- **Task brief**: Your task is to copy the stretch of lines in the records below that begins with the line containing "Open the Dataset" and ends with the line containing "Click the word", exactly as written, with nothing added.

- **Collected data entries**:
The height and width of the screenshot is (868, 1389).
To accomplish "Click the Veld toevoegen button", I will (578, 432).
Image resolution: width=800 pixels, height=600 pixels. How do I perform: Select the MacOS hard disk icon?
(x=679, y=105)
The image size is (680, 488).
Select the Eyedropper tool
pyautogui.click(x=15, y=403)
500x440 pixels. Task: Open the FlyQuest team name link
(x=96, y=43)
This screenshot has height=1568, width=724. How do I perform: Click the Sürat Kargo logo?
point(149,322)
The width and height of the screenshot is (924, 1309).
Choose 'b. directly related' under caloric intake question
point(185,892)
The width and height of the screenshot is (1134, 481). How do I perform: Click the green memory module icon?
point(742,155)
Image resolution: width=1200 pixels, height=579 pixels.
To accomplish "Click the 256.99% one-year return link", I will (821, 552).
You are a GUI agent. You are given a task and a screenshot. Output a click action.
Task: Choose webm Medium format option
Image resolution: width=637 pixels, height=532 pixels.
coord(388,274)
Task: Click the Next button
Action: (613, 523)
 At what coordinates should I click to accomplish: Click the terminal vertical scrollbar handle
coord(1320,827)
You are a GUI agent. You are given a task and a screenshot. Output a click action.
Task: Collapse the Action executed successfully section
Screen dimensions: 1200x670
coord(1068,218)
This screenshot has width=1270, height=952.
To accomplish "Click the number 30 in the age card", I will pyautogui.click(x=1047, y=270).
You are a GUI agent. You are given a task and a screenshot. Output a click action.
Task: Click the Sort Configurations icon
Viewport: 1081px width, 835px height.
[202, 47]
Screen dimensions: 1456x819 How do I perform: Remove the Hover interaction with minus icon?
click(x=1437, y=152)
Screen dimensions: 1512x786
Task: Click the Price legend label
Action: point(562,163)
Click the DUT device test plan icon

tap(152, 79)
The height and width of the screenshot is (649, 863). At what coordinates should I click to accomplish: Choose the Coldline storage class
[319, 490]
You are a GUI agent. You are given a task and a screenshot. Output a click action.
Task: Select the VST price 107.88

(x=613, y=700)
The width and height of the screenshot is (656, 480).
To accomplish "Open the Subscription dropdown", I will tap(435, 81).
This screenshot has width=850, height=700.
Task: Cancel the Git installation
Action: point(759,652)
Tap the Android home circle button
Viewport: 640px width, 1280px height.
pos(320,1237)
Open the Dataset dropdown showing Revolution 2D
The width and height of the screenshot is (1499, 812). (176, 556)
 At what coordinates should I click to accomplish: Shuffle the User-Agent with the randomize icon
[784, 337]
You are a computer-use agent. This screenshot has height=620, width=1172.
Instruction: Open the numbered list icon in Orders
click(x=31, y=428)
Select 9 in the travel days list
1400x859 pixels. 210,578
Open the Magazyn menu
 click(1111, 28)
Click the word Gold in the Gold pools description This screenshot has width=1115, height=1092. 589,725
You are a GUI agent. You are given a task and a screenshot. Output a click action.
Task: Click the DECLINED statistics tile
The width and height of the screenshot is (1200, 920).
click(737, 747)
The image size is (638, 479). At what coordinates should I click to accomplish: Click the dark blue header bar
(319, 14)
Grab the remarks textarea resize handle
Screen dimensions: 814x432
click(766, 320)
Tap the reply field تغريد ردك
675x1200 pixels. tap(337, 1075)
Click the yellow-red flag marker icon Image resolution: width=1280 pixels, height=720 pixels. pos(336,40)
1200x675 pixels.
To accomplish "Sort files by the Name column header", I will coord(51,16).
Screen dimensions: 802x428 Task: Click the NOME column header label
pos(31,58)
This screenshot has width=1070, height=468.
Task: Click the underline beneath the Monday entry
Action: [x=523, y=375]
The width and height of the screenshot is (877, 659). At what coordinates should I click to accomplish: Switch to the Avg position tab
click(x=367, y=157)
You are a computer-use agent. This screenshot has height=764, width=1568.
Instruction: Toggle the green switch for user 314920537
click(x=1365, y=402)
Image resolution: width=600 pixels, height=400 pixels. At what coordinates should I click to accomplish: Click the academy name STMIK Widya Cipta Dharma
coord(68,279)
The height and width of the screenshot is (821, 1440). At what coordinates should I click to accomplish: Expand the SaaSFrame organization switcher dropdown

- **Finished task**:
Open the Dataset dropdown showing Revolution 2D
The width and height of the screenshot is (1499, 812). (176, 556)
 At what coordinates should I click to accomplish: Shuffle the User-Agent with the randomize icon
[784, 337]
You are a computer-use agent. This screenshot has height=620, width=1172.
Instruction: Open the numbered list icon in Orders
click(x=31, y=428)
Select 9 in the travel days list
1400x859 pixels. 210,578
Open the Magazyn menu
 click(1111, 28)
Click the word Gold in the Gold pools description This screenshot has width=1115, height=1092. 589,725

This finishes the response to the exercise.